**MATERIAL PROVIDED**.
★ ★ ★ ★ ★
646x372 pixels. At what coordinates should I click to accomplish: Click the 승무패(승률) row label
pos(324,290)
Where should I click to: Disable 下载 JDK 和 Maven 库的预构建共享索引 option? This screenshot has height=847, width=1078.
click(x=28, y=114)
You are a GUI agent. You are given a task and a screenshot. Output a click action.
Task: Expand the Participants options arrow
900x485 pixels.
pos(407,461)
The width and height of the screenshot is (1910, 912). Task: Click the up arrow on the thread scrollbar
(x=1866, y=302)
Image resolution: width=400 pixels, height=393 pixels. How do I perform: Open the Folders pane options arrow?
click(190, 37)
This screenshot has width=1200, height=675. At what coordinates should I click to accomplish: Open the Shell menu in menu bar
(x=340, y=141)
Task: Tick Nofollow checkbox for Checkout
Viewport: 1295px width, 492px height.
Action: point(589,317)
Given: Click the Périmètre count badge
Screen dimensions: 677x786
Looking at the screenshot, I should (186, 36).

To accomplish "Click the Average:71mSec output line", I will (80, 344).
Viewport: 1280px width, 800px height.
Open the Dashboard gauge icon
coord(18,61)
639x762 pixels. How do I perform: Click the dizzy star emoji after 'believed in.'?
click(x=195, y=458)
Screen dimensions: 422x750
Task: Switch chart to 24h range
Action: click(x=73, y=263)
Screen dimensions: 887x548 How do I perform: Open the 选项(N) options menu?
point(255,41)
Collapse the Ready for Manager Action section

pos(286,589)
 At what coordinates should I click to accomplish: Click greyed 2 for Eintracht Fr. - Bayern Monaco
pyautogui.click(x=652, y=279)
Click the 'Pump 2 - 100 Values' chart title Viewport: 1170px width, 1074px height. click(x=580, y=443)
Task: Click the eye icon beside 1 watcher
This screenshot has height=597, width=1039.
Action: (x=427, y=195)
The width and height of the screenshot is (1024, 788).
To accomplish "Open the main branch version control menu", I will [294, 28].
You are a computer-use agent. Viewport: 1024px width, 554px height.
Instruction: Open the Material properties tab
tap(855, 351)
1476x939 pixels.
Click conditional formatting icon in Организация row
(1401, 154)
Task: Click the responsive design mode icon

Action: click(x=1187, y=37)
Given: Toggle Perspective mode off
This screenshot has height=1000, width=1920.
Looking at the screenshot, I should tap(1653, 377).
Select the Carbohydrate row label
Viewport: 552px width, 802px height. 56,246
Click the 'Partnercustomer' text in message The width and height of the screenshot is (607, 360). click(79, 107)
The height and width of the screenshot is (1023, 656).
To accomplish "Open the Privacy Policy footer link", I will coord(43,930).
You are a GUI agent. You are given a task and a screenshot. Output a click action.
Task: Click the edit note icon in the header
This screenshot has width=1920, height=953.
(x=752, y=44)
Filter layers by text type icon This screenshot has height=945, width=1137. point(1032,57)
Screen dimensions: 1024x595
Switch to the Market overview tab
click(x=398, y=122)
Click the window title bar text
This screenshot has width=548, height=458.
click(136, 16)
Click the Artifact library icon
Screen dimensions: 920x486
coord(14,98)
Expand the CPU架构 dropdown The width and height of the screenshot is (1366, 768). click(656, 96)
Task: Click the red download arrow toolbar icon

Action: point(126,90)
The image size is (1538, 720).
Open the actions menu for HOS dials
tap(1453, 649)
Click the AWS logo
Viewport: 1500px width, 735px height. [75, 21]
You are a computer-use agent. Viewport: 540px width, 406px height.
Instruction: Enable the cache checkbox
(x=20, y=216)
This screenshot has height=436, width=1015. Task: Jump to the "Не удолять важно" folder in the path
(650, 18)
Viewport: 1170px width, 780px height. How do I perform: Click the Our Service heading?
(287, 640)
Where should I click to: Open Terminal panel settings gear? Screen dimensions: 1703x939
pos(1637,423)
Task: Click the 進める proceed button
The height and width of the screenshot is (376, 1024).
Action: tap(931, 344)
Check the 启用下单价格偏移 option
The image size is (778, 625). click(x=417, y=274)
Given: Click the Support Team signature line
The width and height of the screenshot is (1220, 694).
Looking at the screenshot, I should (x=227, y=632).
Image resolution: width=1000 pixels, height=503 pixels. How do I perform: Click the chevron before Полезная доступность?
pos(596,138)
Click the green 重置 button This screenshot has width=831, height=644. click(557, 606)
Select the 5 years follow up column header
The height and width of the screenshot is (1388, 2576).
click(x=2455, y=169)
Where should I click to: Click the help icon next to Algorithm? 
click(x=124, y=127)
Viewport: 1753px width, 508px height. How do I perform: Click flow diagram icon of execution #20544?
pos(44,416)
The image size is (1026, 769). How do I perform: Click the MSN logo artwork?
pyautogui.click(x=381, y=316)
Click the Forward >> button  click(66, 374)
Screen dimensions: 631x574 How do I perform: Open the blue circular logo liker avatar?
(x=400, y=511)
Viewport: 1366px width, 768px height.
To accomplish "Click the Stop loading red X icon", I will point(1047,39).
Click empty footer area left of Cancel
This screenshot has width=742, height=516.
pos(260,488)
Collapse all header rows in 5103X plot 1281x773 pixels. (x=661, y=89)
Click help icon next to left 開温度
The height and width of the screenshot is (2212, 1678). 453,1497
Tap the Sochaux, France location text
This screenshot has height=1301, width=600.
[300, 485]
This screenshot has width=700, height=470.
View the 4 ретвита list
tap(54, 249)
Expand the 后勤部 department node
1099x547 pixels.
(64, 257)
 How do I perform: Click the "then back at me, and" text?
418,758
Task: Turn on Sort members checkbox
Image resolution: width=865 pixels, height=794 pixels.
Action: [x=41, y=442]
★ ★ ★ ★ ★
**WORK ORDER**. Reproduce the full listing above, character for character.

**TASK ANSWER**.
646x372 pixels. At what coordinates should I click to accomplish: Click the 승무패(승률) row label
pos(324,290)
Where should I click to: Disable 下载 JDK 和 Maven 库的预构建共享索引 option? This screenshot has height=847, width=1078.
click(x=28, y=114)
You are a GUI agent. You are given a task and a screenshot. Output a click action.
Task: Expand the Participants options arrow
900x485 pixels.
pos(407,461)
The width and height of the screenshot is (1910, 912). Task: Click the up arrow on the thread scrollbar
(x=1866, y=302)
Image resolution: width=400 pixels, height=393 pixels. How do I perform: Open the Folders pane options arrow?
click(190, 37)
This screenshot has width=1200, height=675. At what coordinates should I click to accomplish: Open the Shell menu in menu bar
(x=340, y=141)
Task: Tick Nofollow checkbox for Checkout
Viewport: 1295px width, 492px height.
Action: point(589,317)
Given: Click the Périmètre count badge
Screen dimensions: 677x786
Looking at the screenshot, I should (186, 36).

To accomplish "Click the Average:71mSec output line", I will (80, 344).
Viewport: 1280px width, 800px height.
Open the Dashboard gauge icon
coord(18,61)
639x762 pixels. How do I perform: Click the dizzy star emoji after 'believed in.'?
click(x=195, y=458)
Screen dimensions: 422x750
Task: Switch chart to 24h range
Action: click(x=73, y=263)
Screen dimensions: 887x548 How do I perform: Open the 选项(N) options menu?
point(255,41)
Collapse the Ready for Manager Action section

pos(286,589)
 At what coordinates should I click to accomplish: Click greyed 2 for Eintracht Fr. - Bayern Monaco
pyautogui.click(x=652, y=279)
Click the 'Pump 2 - 100 Values' chart title Viewport: 1170px width, 1074px height. click(x=580, y=443)
Task: Click the eye icon beside 1 watcher
This screenshot has height=597, width=1039.
Action: (x=427, y=195)
The width and height of the screenshot is (1024, 788).
To accomplish "Open the main branch version control menu", I will [294, 28].
You are a computer-use agent. Viewport: 1024px width, 554px height.
Instruction: Open the Material properties tab
tap(855, 351)
1476x939 pixels.
Click conditional formatting icon in Организация row
(1401, 154)
Task: Click the responsive design mode icon

Action: click(x=1187, y=37)
Given: Toggle Perspective mode off
This screenshot has height=1000, width=1920.
Looking at the screenshot, I should tap(1653, 377).
Select the Carbohydrate row label
Viewport: 552px width, 802px height. 56,246
Click the 'Partnercustomer' text in message The width and height of the screenshot is (607, 360). click(79, 107)
The height and width of the screenshot is (1023, 656).
To accomplish "Open the Privacy Policy footer link", I will coord(43,930).
You are a GUI agent. You are given a task and a screenshot. Output a click action.
Task: Click the edit note icon in the header
This screenshot has width=1920, height=953.
(x=752, y=44)
Filter layers by text type icon This screenshot has height=945, width=1137. point(1032,57)
Screen dimensions: 1024x595
Switch to the Market overview tab
click(x=398, y=122)
Click the window title bar text
This screenshot has width=548, height=458.
click(136, 16)
Click the Artifact library icon
Screen dimensions: 920x486
coord(14,98)
Expand the CPU架构 dropdown The width and height of the screenshot is (1366, 768). click(656, 96)
Task: Click the red download arrow toolbar icon

Action: point(126,90)
The image size is (1538, 720).
Open the actions menu for HOS dials
tap(1453, 649)
Click the AWS logo
Viewport: 1500px width, 735px height. [75, 21]
You are a computer-use agent. Viewport: 540px width, 406px height.
Instruction: Enable the cache checkbox
(x=20, y=216)
This screenshot has height=436, width=1015. Task: Jump to the "Не удолять важно" folder in the path
(650, 18)
Viewport: 1170px width, 780px height. How do I perform: Click the Our Service heading?
(287, 640)
Where should I click to: Open Terminal panel settings gear? Screen dimensions: 1703x939
pos(1637,423)
Task: Click the 進める proceed button
The height and width of the screenshot is (376, 1024).
Action: tap(931, 344)
Check the 启用下单价格偏移 option
The image size is (778, 625). click(x=417, y=274)
Given: Click the Support Team signature line
The width and height of the screenshot is (1220, 694).
Looking at the screenshot, I should (x=227, y=632).
Image resolution: width=1000 pixels, height=503 pixels. How do I perform: Click the chevron before Полезная доступность?
pos(596,138)
Click the green 重置 button This screenshot has width=831, height=644. click(557, 606)
Select the 5 years follow up column header
The height and width of the screenshot is (1388, 2576).
click(x=2455, y=169)
Where should I click to: Click the help icon next to Algorithm? 
click(x=124, y=127)
Viewport: 1753px width, 508px height. How do I perform: Click flow diagram icon of execution #20544?
pos(44,416)
The image size is (1026, 769). How do I perform: Click the MSN logo artwork?
pyautogui.click(x=381, y=316)
Click the Forward >> button  click(66, 374)
Screen dimensions: 631x574 How do I perform: Open the blue circular logo liker avatar?
(x=400, y=511)
Viewport: 1366px width, 768px height.
To accomplish "Click the Stop loading red X icon", I will point(1047,39).
Click empty footer area left of Cancel
This screenshot has width=742, height=516.
pos(260,488)
Collapse all header rows in 5103X plot 1281x773 pixels. (x=661, y=89)
Click help icon next to left 開温度
The height and width of the screenshot is (2212, 1678). 453,1497
Tap the Sochaux, France location text
This screenshot has height=1301, width=600.
[300, 485]
This screenshot has width=700, height=470.
View the 4 ретвита list
tap(54, 249)
Expand the 后勤部 department node
1099x547 pixels.
(64, 257)
 How do I perform: Click the "then back at me, and" text?
418,758
Task: Turn on Sort members checkbox
Image resolution: width=865 pixels, height=794 pixels.
Action: [x=41, y=442]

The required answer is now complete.